GIVEN RECORDS:
↓↓↓

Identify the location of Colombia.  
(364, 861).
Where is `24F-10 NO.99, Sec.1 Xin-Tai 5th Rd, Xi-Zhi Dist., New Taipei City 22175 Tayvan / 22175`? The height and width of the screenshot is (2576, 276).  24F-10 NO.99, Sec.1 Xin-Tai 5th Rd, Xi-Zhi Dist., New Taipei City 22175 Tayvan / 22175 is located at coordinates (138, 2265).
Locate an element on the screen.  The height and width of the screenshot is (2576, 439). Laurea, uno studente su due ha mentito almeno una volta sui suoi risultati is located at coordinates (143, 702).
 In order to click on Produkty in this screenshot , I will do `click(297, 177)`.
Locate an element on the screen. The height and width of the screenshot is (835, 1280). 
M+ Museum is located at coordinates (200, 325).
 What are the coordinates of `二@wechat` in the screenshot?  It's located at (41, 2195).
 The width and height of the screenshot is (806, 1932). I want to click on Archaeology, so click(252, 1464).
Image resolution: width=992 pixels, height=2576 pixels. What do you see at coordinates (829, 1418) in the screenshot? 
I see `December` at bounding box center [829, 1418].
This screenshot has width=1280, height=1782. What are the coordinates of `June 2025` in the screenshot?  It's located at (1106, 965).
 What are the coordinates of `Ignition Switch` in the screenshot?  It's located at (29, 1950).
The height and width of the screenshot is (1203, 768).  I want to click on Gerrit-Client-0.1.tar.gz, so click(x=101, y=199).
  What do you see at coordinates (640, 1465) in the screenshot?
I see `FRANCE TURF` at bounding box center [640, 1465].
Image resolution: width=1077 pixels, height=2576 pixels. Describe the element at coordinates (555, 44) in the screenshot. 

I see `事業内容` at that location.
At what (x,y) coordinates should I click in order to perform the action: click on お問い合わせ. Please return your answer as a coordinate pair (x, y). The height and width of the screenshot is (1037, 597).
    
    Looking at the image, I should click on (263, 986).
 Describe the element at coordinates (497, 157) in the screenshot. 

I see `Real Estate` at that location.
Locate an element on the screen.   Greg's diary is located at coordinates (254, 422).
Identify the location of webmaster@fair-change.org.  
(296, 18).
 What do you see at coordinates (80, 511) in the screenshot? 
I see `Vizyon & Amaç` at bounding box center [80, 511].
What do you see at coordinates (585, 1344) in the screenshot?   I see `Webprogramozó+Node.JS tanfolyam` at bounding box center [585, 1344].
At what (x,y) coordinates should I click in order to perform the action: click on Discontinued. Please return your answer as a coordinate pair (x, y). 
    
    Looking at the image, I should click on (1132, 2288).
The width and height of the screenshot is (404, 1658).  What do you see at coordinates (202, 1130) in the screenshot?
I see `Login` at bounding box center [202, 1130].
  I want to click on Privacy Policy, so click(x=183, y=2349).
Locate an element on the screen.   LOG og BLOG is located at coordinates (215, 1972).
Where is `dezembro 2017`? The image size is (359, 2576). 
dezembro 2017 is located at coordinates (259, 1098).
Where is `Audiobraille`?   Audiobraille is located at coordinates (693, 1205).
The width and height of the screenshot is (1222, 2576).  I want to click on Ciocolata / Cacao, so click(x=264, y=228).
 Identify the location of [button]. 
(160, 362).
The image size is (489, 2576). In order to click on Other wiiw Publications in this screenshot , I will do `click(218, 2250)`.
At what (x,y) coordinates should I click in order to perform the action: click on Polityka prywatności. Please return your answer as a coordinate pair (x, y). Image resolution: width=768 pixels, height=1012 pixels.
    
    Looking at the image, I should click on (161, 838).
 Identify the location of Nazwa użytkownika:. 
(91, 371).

↑↑↑

WHAT IS EXPECTED: Can you arrange the listing above as a numbered list, covering the stretch from its first line through the line containing "The height and width of the screenshot is (1203, 768)." and leaving out any blank lines?

EXERCISE OUTPUT:
1. Identify the location of Colombia.  
2. (364, 861).
3. Where is `24F-10 NO.99, Sec.1 Xin-Tai 5th Rd, Xi-Zhi Dist., New Taipei City 22175 Tayvan / 22175`? The height and width of the screenshot is (2576, 276).  24F-10 NO.99, Sec.1 Xin-Tai 5th Rd, Xi-Zhi Dist., New Taipei City 22175 Tayvan / 22175 is located at coordinates (138, 2265).
4. Locate an element on the screen.  The height and width of the screenshot is (2576, 439). Laurea, uno studente su due ha mentito almeno una volta sui suoi risultati is located at coordinates (143, 702).
5.  In order to click on Produkty in this screenshot , I will do `click(297, 177)`.
6. Locate an element on the screen. The height and width of the screenshot is (835, 1280). 
7. M+ Museum is located at coordinates (200, 325).
8.  What are the coordinates of `二@wechat` in the screenshot?  It's located at (41, 2195).
9.  The width and height of the screenshot is (806, 1932). I want to click on Archaeology, so click(252, 1464).
10. Image resolution: width=992 pixels, height=2576 pixels. What do you see at coordinates (829, 1418) in the screenshot? 
11. I see `December` at bounding box center [829, 1418].
12. This screenshot has width=1280, height=1782. What are the coordinates of `June 2025` in the screenshot?  It's located at (1106, 965).
13.  What are the coordinates of `Ignition Switch` in the screenshot?  It's located at (29, 1950).
14. The height and width of the screenshot is (1203, 768).  I want to click on Gerrit-Client-0.1.tar.gz, so click(x=101, y=199).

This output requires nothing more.